BERITA TERKINI
Kemkomdigi Siapkan Seleksi Frekuensi 700 MHz dan 2,6 GHz pada 2026 untuk Perluas Internet Cepat

Kemkomdigi Siapkan Seleksi Frekuensi 700 MHz dan 2,6 GHz pada 2026 untuk Perluas Internet Cepat

Kementerian Komunikasi dan Digital (Kemkomdigi) mengumumkan persiapan seleksi pita frekuensi radio 700 MHz dan 2,6 GHz yang dijadwalkan berlangsung pada 2026. Langkah ini ditujukan untuk memperluas ketersediaan internet cepat serta meningkatkan kualitas layanan seluler agar menjangkau wilayah-wilayah pelosok di Indonesia.

Dalam pernyataan resminya, Kemkomdigi menyebut seleksi pita frekuensi radio pada 2026 bertujuan menyediakan tambahan spektrum frekuensi yang dapat dioptimalkan oleh penyelenggara jaringan bergerak seluler.

Untuk mendukung pelaksanaan seleksi tersebut, Menteri Komunikasi dan Digital Meutya Hafid menetapkan Keputusan Menteri Komunikasi dan Digital Nomor 175 Tahun 2026 tentang Seleksi Pengguna Pita Frekuensi Radio 700 MHz dan 2,6 GHz untuk Keperluan Penyelenggaraan Jaringan Bergerak Seluler Tahun 2026.

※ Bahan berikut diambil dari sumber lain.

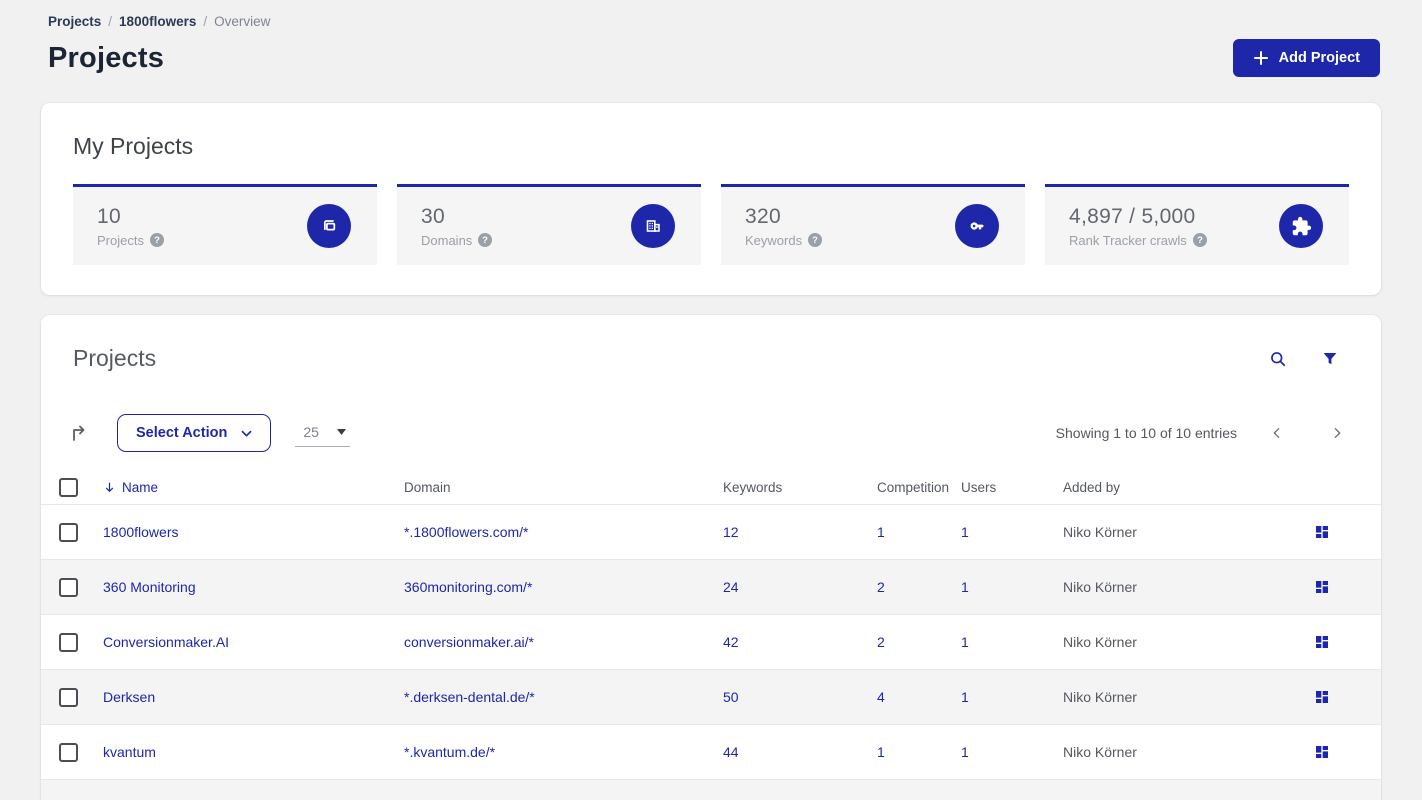 The height and width of the screenshot is (800, 1422). Describe the element at coordinates (254, 488) in the screenshot. I see `column-header-name: Name` at that location.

Kemkomdigi juga membentuk Tim Seleksi Pengguna Pita Frekuensi Radio 700 MHz dan 2,6 GHz untuk Keperluan Penyelenggaraan Jaringan Bergerak Seluler Tahun 2026 melalui Keputusan Menteri Komunikasi dan Digital Nomor 176 Tahun 2026. Tim ini akan menjalankan proses persiapan hingga pelaksanaan seleksi.

Pita 700 MHz yang akan dilelang merupakan frekuensi low-band yang dikenal sebagai hasil digital dividend. Pita ini tersedia setelah selesainya migrasi siaran televisi analog ke siaran TV digital melalui program Analog Switch Off (ASO).

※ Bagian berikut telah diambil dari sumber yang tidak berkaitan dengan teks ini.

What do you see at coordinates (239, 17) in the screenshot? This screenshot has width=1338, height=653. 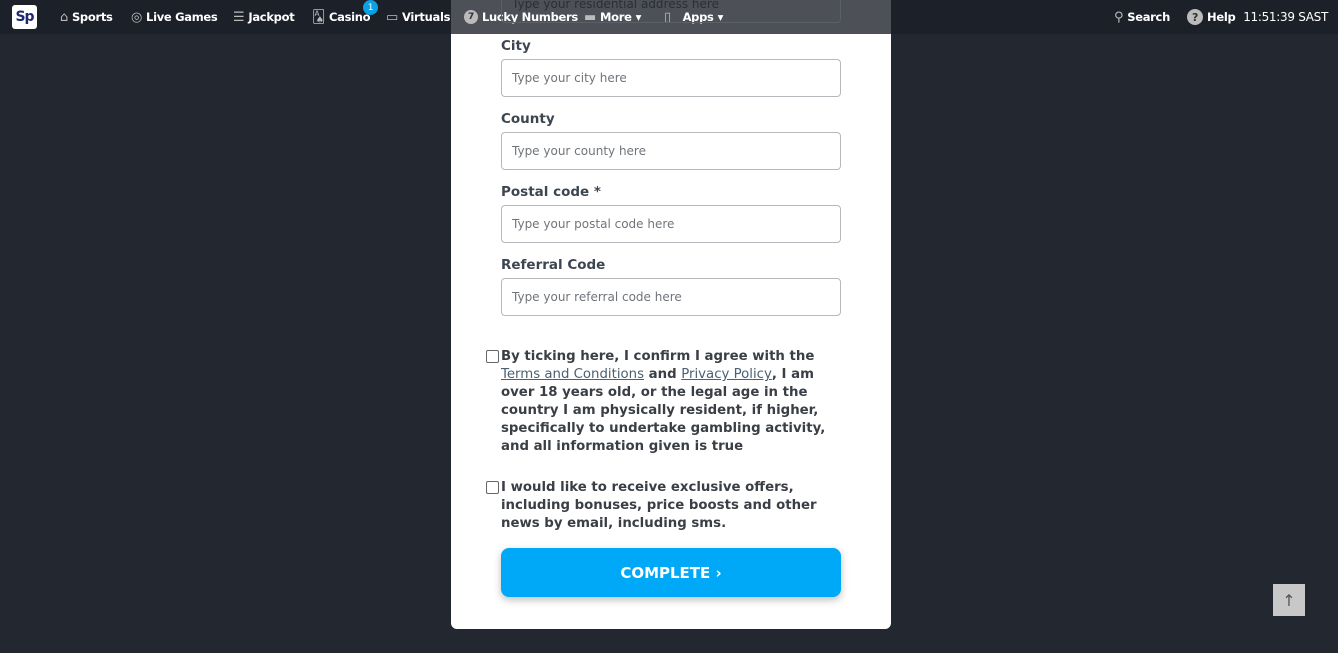 I see `coins-icon: ☰` at bounding box center [239, 17].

Kemkomdigi menjelaskan, frekuensi 700 MHz memiliki keunggulan cakupan sinyal yang luas dan kemampuan menembus hambatan fisik seperti bangunan. Karakteristik tersebut dinilai dapat memperbaiki kualitas sinyal seluler yang masih relatif lemah, baik pada kondisi luar ruangan maupun di dalam ruangan, sekaligus menjadi tulang punggung perluasan jangkauan internet mobile broadband ke wilayah Indonesia yang lebih luas.

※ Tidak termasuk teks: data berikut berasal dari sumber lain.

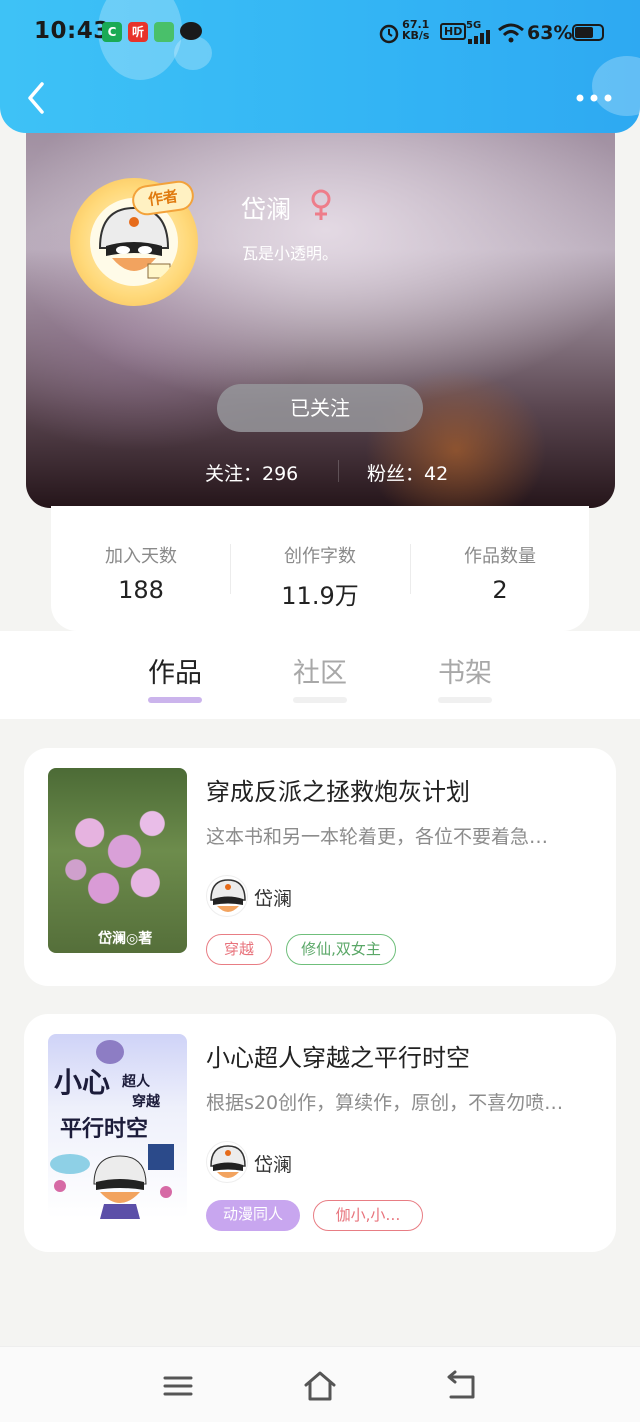 This screenshot has height=1422, width=640. Describe the element at coordinates (479, 37) in the screenshot. I see `signal-icon` at that location.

Sementara itu, pita 2,6 GHz berada pada kategori mid-band yang dipandang ideal untuk menopang kapasitas saluran dan kecepatan transmisi data skala besar, termasuk untuk teknologi 5G. Frekuensi ini difokuskan untuk mengakomodasi kepadatan lalu lintas data yang tinggi di kawasan perkotaan serta menghadirkan pengalaman internet seluler berkecepatan tinggi yang lebih stabil.

Kemkomdigi mengundang pemangku kepentingan, pelaku industri telekomunikasi, dan masyarakat untuk mendukung optimalisasi pemanfaatan spektrum frekuensi radio. Pemerintah berharap langkah ini dapat memberikan manfaat bagi masyarakat, terutama dalam mendorong kemajuan ekonomi digital Indonesia.

Kemkomdigi menegaskan proses seleksi akan dijalankan dengan mengedepankan asas transparansi, kepastian hukum, dan akuntabilitas pada setiap tahapannya.